**Problem to solve:**
Return every line from the one with "This screenshot has height=471, width=1024." through the one with "You are a computer-use agent. Viewport: 1568px", inclusive, exactly as it appears below.

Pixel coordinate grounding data
━━━━━━

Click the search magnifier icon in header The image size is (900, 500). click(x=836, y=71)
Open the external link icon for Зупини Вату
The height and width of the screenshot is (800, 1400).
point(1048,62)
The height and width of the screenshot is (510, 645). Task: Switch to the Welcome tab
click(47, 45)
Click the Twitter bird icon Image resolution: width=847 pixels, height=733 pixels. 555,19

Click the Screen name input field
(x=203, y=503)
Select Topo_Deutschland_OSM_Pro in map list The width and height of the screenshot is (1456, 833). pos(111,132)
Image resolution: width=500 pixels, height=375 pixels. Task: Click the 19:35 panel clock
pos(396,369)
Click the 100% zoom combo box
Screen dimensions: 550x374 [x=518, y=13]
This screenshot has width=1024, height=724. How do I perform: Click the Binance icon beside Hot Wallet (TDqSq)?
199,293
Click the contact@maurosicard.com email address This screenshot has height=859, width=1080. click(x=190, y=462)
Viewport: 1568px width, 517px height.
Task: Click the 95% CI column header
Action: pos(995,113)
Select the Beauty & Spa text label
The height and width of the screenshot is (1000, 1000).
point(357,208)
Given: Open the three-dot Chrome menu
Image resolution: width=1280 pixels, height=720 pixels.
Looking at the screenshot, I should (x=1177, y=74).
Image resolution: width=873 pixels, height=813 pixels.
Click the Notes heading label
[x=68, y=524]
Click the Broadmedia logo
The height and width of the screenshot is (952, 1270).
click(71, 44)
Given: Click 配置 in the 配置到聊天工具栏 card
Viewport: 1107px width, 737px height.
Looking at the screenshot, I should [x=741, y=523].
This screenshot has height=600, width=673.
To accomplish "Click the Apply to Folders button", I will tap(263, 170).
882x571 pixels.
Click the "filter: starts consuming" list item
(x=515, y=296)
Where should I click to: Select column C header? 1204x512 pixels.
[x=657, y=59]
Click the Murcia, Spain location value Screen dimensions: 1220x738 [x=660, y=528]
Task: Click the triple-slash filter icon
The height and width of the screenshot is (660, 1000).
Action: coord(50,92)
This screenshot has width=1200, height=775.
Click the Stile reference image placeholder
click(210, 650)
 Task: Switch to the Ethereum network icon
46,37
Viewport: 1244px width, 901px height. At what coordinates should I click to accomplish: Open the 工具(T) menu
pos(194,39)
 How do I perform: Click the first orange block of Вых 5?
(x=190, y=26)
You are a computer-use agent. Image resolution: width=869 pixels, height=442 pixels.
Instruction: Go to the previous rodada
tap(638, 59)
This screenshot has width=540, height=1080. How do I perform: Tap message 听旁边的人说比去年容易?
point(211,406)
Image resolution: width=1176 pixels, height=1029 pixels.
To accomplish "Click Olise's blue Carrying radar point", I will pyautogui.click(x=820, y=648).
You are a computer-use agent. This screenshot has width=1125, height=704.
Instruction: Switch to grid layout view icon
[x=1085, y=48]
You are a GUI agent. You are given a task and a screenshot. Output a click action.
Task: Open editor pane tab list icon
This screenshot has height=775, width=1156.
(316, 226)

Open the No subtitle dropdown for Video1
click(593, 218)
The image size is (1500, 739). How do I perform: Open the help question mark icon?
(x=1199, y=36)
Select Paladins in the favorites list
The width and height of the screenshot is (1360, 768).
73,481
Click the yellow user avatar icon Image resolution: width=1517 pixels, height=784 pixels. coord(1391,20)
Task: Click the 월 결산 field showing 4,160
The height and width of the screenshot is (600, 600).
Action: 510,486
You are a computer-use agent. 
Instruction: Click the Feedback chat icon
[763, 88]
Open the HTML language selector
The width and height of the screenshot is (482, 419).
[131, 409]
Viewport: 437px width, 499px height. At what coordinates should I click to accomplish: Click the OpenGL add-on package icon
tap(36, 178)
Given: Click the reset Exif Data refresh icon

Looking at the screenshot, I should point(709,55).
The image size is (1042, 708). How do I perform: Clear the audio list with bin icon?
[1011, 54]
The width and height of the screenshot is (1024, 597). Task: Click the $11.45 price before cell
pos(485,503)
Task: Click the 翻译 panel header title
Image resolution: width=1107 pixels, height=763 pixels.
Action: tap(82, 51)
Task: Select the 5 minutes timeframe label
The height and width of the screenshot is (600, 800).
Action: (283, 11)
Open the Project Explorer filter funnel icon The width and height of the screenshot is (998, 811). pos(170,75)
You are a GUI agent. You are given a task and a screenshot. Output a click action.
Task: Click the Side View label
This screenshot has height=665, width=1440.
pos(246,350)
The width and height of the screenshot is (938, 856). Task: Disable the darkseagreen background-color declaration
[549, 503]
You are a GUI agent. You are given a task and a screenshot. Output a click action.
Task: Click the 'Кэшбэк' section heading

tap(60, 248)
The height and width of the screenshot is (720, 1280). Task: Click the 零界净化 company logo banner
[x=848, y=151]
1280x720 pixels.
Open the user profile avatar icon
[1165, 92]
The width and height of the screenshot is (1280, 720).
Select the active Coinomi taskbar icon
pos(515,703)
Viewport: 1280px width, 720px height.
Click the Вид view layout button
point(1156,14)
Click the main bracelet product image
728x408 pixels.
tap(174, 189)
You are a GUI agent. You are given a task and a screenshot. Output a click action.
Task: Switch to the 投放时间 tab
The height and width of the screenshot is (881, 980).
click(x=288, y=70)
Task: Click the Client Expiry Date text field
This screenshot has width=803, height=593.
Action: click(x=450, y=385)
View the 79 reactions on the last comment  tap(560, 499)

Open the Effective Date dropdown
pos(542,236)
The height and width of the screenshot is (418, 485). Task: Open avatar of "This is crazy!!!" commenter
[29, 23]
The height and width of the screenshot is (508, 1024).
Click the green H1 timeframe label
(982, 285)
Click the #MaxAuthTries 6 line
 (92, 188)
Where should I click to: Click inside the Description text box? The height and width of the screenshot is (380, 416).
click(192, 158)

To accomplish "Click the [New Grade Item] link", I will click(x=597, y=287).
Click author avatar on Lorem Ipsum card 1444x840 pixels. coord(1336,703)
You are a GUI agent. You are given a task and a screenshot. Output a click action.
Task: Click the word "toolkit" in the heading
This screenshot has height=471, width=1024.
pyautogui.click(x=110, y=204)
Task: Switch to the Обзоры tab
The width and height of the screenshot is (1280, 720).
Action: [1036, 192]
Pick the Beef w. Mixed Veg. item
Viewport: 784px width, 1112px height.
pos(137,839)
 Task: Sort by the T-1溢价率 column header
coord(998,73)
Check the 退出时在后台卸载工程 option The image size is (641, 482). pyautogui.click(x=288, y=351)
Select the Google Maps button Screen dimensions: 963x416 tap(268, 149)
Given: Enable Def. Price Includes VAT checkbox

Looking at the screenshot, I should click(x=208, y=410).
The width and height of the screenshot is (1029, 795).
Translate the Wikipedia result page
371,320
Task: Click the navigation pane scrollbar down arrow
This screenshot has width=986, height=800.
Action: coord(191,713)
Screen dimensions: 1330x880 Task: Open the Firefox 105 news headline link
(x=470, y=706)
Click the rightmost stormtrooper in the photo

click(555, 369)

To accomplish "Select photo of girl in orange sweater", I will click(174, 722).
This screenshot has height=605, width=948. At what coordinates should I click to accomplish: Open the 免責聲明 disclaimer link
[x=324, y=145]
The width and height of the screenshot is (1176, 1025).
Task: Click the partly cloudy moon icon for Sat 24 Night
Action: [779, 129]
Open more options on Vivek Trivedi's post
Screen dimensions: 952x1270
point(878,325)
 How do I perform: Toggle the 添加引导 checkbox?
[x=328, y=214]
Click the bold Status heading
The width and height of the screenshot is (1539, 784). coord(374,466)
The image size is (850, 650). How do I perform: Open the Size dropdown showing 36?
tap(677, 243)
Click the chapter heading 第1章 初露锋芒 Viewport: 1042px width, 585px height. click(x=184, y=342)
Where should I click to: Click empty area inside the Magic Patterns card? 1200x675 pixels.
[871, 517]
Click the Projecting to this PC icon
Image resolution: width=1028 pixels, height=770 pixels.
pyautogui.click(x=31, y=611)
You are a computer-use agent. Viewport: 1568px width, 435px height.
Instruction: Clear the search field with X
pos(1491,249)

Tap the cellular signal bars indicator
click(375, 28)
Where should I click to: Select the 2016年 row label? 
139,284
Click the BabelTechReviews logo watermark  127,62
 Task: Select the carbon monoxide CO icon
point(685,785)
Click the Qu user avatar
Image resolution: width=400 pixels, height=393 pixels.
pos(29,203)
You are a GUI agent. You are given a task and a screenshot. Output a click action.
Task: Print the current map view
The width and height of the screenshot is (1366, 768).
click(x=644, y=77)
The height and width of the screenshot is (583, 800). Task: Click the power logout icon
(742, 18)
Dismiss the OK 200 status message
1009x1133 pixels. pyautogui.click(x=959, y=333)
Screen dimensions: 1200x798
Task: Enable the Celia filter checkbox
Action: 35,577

━━━━━━

**Answer space:**
This screenshot has height=471, width=1024.
pyautogui.click(x=110, y=204)
Task: Switch to the Обзоры tab
The width and height of the screenshot is (1280, 720).
Action: [1036, 192]
Pick the Beef w. Mixed Veg. item
Viewport: 784px width, 1112px height.
pos(137,839)
 Task: Sort by the T-1溢价率 column header
coord(998,73)
Check the 退出时在后台卸载工程 option The image size is (641, 482). pyautogui.click(x=288, y=351)
Select the Google Maps button Screen dimensions: 963x416 tap(268, 149)
Given: Enable Def. Price Includes VAT checkbox

Looking at the screenshot, I should click(x=208, y=410).
The width and height of the screenshot is (1029, 795).
Translate the Wikipedia result page
371,320
Task: Click the navigation pane scrollbar down arrow
This screenshot has width=986, height=800.
Action: coord(191,713)
Screen dimensions: 1330x880 Task: Open the Firefox 105 news headline link
(x=470, y=706)
Click the rightmost stormtrooper in the photo

click(555, 369)

To accomplish "Select photo of girl in orange sweater", I will click(174, 722).
This screenshot has height=605, width=948. At what coordinates should I click to accomplish: Open the 免責聲明 disclaimer link
[x=324, y=145]
The width and height of the screenshot is (1176, 1025).
Task: Click the partly cloudy moon icon for Sat 24 Night
Action: [779, 129]
Open more options on Vivek Trivedi's post
Screen dimensions: 952x1270
point(878,325)
 How do I perform: Toggle the 添加引导 checkbox?
[x=328, y=214]
Click the bold Status heading
The width and height of the screenshot is (1539, 784). coord(374,466)
The image size is (850, 650). How do I perform: Open the Size dropdown showing 36?
tap(677, 243)
Click the chapter heading 第1章 初露锋芒 Viewport: 1042px width, 585px height. click(x=184, y=342)
Where should I click to: Click empty area inside the Magic Patterns card? 1200x675 pixels.
[871, 517]
Click the Projecting to this PC icon
Image resolution: width=1028 pixels, height=770 pixels.
pyautogui.click(x=31, y=611)
You are a computer-use agent. Viewport: 1568px width, 435px height.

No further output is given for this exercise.